Pour eux, la fin des régimes spéciaux signerait notamment la fin des départs anticipés à la retraite, même si l'exécutif et Jean-Paul Delevoye promettent des compensations, et notamment de remettre à plat la prise en compte de la pénibilité. Et leurs pensions seraient désormais calculées à partir des salaires de toute leur carrière, plus seulement des 6 derniers mois, une équation dont ils craignent qu'elle leur soit défavorable. "Nous avons tout à perdre !", résume ainsi la CGT RATP.
Certaines professions libérales
En première ligne de la contestation naissante, le collectif SOS Retraites regroupe des organisations représentatives d'un étonnant attelage de professions : des avocats, des médecins et infirmiers libéraux, des pilotes de ligne, des kinés... Autant de professions dont les retraites sont régies par des régimes autonomes, le troisième type de régimes de retraite existant en France. "Ce ne sont pas des régimes spéciaux, nous ne bénéficions pas de conditions dérogatoires sur les durées de cotisation par exemple, mais ils sont gérés par des caisses autonomes", explique l'avocat Matthieu Dulucq, élu au Conseil national des barreaux (CNB), l'organisation à l'initiative du collectif.
La réforme prévoit également la disparition de ces régimes autonomes, et ces professions libérales craignent une explosion du montant de leurs cotisations. Pour les avocats gagnant moins de 40 000 euros par an, celui-ci passerait de 14 à 28%, selon les calculs du CNB. "C'est un doublement qui concernerait un avocat sur deux", s'étrangle Matthieu Dulucq, le tout pour des pensions en baisse. De plus, les réserves constituées par ces différentes caisses de retraites autonomes seraient versées au "pot commun" du nouveau régime universel, ce que l'avocat dénonce comme "une spoliation".
Pour le représentant du CNB, la situation n'est pas comparable à celle des régimes spéciaux, et il met en avant la contribution des avocats "à la solidarité" à travers le versement d'une compensation démographique – liée au ratio entre le nombre d'actifs et de retraités, assez favorable à sa profession – qui représente 1 400 euros annuels par avocat. "Je crois qu'on fait les frais du simplisme", estime Matthieu Dulucq. Le collectif SOS Retraites appelle à une manifestation le 16 septembre.

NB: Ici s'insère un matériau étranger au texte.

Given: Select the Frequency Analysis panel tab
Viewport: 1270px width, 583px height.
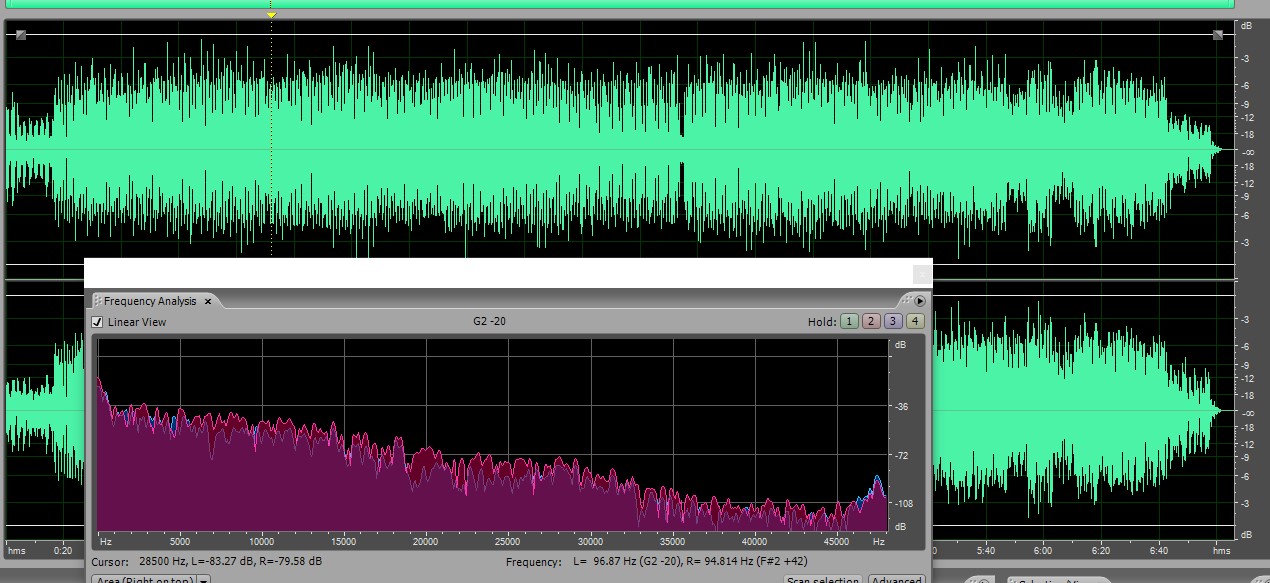Looking at the screenshot, I should (x=150, y=301).
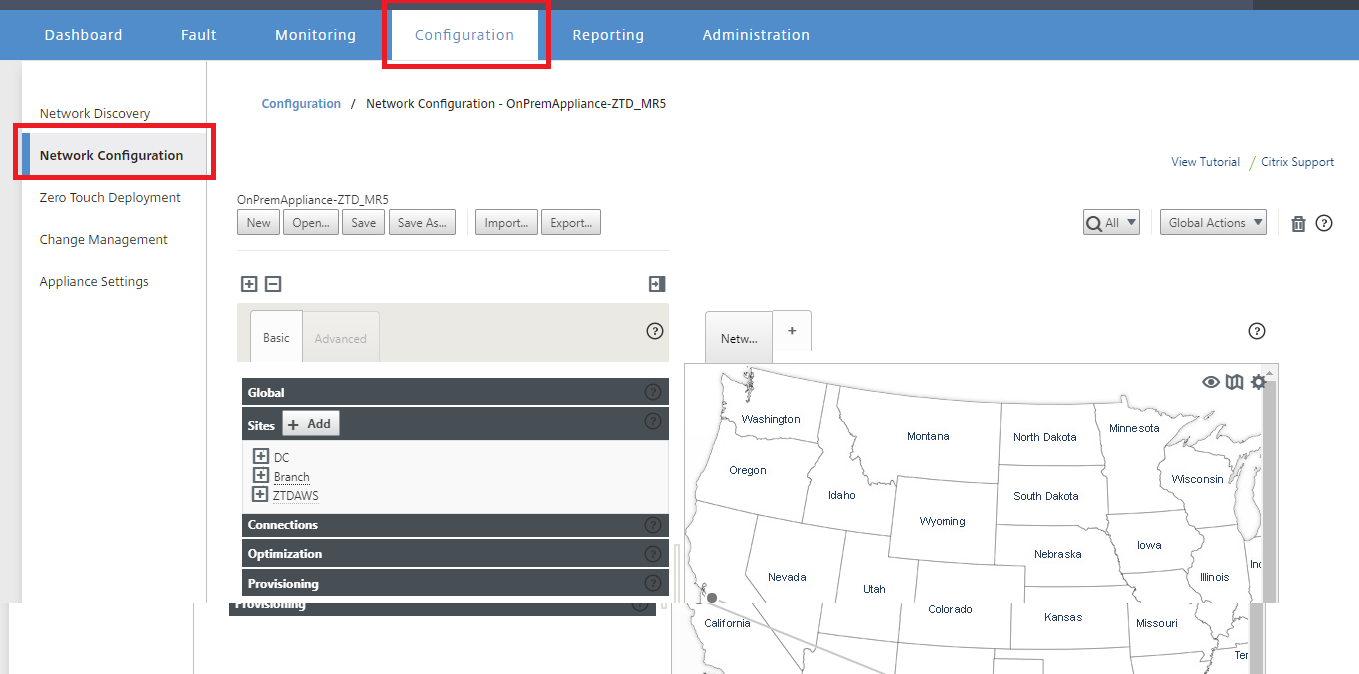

Certains fonctionnaires comme les enseignants
Le projet de réforme implique aussi une évolution dans le calcul de la pension de retraite des fonctionnaires, qui se base aujourd'hui uniquement sur leurs six derniers mois de salaires. Si les revenus de toute une carrière étaient désormais pris en compte, l'évolution salariale dans la fonction publique deviendrait un handicap : "Dans la fonction publique, c'est en fin de carrière que les salaires sont les plus importants, et leur augmentation est tardive", explique Bernadette Groison, secrétaire générale de la FSU, première fédération syndicale chez les enseignants.
Pour compenser, l'exécutif met en avant une mesure "d'égalité" : les primes des fonctionnaires seront désormais prises en compte dans le calcul de leurs pensions. "C'est très bien, mais nous sommes un secteur où il n'y a quasiment pas de primes", répond Bernadette Groison. Elles représentent en moyenne 10% de la rémunération des enseignants, et même 4% dans le premier degré. Un chiffre très éloigné des 22% de moyenne chez les fonctionnaires, détaille la FSU. Le syndicat, qui sera reçu vendredi par Edouard Philippe, espère donc que la réforme évoluera.
Cité par L'Express, le secrétaire national de la CFDT chargé des retraites Frédéric Sève mentionne un autre cas épineux, celui des aides-soignants : "Là, le sujet, c'est la question de la disparition de la catégorie dite 'active', qui permettait aux personnels soignants de partir à la retraite dès 57 ans."